__Directions for this task__.
Only an exact copy of the listing below will do.

*** Extracted records Section Begins ***

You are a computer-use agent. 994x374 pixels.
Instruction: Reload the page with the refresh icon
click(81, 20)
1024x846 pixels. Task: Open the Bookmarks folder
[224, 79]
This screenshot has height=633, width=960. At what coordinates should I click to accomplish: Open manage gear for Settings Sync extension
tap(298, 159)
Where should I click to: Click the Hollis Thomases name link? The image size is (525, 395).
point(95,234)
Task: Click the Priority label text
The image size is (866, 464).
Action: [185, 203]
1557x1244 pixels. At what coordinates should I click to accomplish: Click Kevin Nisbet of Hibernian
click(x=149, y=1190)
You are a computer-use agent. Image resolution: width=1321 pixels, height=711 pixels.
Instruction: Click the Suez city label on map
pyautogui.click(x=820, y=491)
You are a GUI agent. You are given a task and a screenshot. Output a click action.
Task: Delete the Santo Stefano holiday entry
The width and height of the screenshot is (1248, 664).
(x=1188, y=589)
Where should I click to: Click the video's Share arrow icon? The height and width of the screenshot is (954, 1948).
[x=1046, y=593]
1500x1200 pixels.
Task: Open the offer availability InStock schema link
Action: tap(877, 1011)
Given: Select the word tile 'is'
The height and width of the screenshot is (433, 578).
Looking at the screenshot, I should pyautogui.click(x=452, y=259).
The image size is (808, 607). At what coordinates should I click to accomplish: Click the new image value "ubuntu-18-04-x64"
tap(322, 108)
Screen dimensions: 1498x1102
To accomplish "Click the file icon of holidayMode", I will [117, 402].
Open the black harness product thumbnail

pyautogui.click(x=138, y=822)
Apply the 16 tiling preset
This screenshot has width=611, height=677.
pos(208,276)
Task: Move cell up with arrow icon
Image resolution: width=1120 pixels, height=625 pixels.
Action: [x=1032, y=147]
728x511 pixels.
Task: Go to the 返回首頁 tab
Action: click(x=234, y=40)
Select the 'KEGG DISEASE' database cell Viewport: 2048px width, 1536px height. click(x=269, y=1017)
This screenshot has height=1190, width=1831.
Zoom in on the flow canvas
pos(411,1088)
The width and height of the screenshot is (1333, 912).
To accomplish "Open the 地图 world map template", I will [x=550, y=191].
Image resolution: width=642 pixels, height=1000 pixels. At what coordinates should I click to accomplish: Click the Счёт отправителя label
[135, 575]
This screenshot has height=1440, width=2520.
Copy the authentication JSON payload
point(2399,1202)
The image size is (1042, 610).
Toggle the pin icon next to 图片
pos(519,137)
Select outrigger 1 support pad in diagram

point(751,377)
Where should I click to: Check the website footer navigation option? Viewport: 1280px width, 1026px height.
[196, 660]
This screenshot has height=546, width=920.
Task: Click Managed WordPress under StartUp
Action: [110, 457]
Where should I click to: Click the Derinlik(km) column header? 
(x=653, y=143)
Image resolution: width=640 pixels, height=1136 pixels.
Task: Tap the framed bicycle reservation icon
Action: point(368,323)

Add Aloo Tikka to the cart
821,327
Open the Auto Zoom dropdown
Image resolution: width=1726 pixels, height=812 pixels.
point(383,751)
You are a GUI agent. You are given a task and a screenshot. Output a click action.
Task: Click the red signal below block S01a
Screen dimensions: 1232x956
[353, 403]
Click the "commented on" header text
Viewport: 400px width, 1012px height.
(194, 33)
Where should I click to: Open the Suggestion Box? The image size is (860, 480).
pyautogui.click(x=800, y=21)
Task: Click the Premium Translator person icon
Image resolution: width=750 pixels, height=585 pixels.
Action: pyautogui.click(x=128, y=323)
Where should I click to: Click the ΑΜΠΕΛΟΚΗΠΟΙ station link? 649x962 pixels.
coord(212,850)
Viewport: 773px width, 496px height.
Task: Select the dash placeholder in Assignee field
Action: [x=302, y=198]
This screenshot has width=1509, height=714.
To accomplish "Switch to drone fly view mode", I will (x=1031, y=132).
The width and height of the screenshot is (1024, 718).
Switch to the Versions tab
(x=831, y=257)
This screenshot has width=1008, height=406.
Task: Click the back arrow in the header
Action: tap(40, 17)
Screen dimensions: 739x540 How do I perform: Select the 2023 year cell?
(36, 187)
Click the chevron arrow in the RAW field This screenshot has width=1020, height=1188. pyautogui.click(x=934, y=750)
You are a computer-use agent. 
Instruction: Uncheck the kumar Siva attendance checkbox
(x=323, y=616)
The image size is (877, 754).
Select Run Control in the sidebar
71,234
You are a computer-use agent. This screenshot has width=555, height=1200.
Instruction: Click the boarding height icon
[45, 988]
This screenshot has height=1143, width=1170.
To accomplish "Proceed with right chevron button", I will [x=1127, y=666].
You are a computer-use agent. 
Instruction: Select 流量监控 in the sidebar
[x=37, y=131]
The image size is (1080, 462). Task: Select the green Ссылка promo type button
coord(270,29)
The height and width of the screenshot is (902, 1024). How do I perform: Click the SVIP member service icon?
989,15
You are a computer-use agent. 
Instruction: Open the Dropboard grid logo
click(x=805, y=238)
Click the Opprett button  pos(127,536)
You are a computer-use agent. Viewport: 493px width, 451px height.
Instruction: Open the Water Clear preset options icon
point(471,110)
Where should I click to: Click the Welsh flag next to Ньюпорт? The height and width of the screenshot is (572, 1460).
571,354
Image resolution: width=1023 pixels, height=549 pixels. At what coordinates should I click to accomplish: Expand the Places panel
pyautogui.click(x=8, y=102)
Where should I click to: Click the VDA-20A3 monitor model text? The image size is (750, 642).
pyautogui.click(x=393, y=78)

*** Extracted records Section Ends ***

__Solved problem__.
You are a computer-use agent. 994x374 pixels.
Instruction: Reload the page with the refresh icon
click(81, 20)
1024x846 pixels. Task: Open the Bookmarks folder
[224, 79]
This screenshot has height=633, width=960. At what coordinates should I click to accomplish: Open manage gear for Settings Sync extension
tap(298, 159)
Where should I click to: Click the Hollis Thomases name link? The image size is (525, 395).
point(95,234)
Task: Click the Priority label text
The image size is (866, 464).
Action: [185, 203]
1557x1244 pixels. At what coordinates should I click to accomplish: Click Kevin Nisbet of Hibernian
click(x=149, y=1190)
You are a computer-use agent. Image resolution: width=1321 pixels, height=711 pixels.
Instruction: Click the Suez city label on map
pyautogui.click(x=820, y=491)
You are a GUI agent. You are given a task and a screenshot. Output a click action.
Task: Delete the Santo Stefano holiday entry
The width and height of the screenshot is (1248, 664).
(x=1188, y=589)
Where should I click to: Click the video's Share arrow icon? The height and width of the screenshot is (954, 1948).
[x=1046, y=593]
1500x1200 pixels.
Task: Open the offer availability InStock schema link
Action: tap(877, 1011)
Given: Select the word tile 'is'
The height and width of the screenshot is (433, 578).
Looking at the screenshot, I should pyautogui.click(x=452, y=259).
The image size is (808, 607). At what coordinates should I click to accomplish: Click the new image value "ubuntu-18-04-x64"
tap(322, 108)
Screen dimensions: 1498x1102
To accomplish "Click the file icon of holidayMode", I will [117, 402].
Open the black harness product thumbnail

pyautogui.click(x=138, y=822)
Apply the 16 tiling preset
This screenshot has width=611, height=677.
pos(208,276)
Task: Move cell up with arrow icon
Image resolution: width=1120 pixels, height=625 pixels.
Action: [x=1032, y=147]
728x511 pixels.
Task: Go to the 返回首頁 tab
Action: click(x=234, y=40)
Select the 'KEGG DISEASE' database cell Viewport: 2048px width, 1536px height. click(x=269, y=1017)
This screenshot has height=1190, width=1831.
Zoom in on the flow canvas
pos(411,1088)
The width and height of the screenshot is (1333, 912).
To accomplish "Open the 地图 world map template", I will [x=550, y=191].
Image resolution: width=642 pixels, height=1000 pixels. At what coordinates should I click to accomplish: Click the Счёт отправителя label
[135, 575]
This screenshot has height=1440, width=2520.
Copy the authentication JSON payload
point(2399,1202)
The image size is (1042, 610).
Toggle the pin icon next to 图片
pos(519,137)
Select outrigger 1 support pad in diagram

point(751,377)
Where should I click to: Check the website footer navigation option? Viewport: 1280px width, 1026px height.
[196, 660]
This screenshot has height=546, width=920.
Task: Click Managed WordPress under StartUp
Action: [110, 457]
Where should I click to: Click the Derinlik(km) column header? 
(x=653, y=143)
Image resolution: width=640 pixels, height=1136 pixels.
Task: Tap the framed bicycle reservation icon
Action: point(368,323)

Add Aloo Tikka to the cart
821,327
Open the Auto Zoom dropdown
Image resolution: width=1726 pixels, height=812 pixels.
point(383,751)
You are a GUI agent. You are given a task and a screenshot. Output a click action.
Task: Click the red signal below block S01a
Screen dimensions: 1232x956
[353, 403]
Click the "commented on" header text
Viewport: 400px width, 1012px height.
(194, 33)
Where should I click to: Open the Suggestion Box? The image size is (860, 480).
pyautogui.click(x=800, y=21)
Task: Click the Premium Translator person icon
Image resolution: width=750 pixels, height=585 pixels.
Action: pyautogui.click(x=128, y=323)
Where should I click to: Click the ΑΜΠΕΛΟΚΗΠΟΙ station link? 649x962 pixels.
coord(212,850)
Viewport: 773px width, 496px height.
Task: Select the dash placeholder in Assignee field
Action: [x=302, y=198]
This screenshot has width=1509, height=714.
To accomplish "Switch to drone fly view mode", I will (x=1031, y=132).
The width and height of the screenshot is (1024, 718).
Switch to the Versions tab
(x=831, y=257)
This screenshot has width=1008, height=406.
Task: Click the back arrow in the header
Action: tap(40, 17)
Screen dimensions: 739x540 How do I perform: Select the 2023 year cell?
(36, 187)
Click the chevron arrow in the RAW field This screenshot has width=1020, height=1188. pyautogui.click(x=934, y=750)
You are a computer-use agent. 
Instruction: Uncheck the kumar Siva attendance checkbox
(x=323, y=616)
The image size is (877, 754).
Select Run Control in the sidebar
71,234
You are a computer-use agent. This screenshot has width=555, height=1200.
Instruction: Click the boarding height icon
[45, 988]
This screenshot has height=1143, width=1170.
To accomplish "Proceed with right chevron button", I will [x=1127, y=666].
You are a computer-use agent. 
Instruction: Select 流量监控 in the sidebar
[x=37, y=131]
The image size is (1080, 462). Task: Select the green Ссылка promo type button
coord(270,29)
The height and width of the screenshot is (902, 1024). How do I perform: Click the SVIP member service icon?
989,15
You are a computer-use agent. 
Instruction: Open the Dropboard grid logo
click(x=805, y=238)
Click the Opprett button  pos(127,536)
You are a computer-use agent. Viewport: 493px width, 451px height.
Instruction: Open the Water Clear preset options icon
point(471,110)
Where should I click to: Click the Welsh flag next to Ньюпорт? The height and width of the screenshot is (572, 1460).
571,354
Image resolution: width=1023 pixels, height=549 pixels. At what coordinates should I click to accomplish: Expand the Places panel
pyautogui.click(x=8, y=102)
Where should I click to: Click the VDA-20A3 monitor model text? The image size is (750, 642).
pyautogui.click(x=393, y=78)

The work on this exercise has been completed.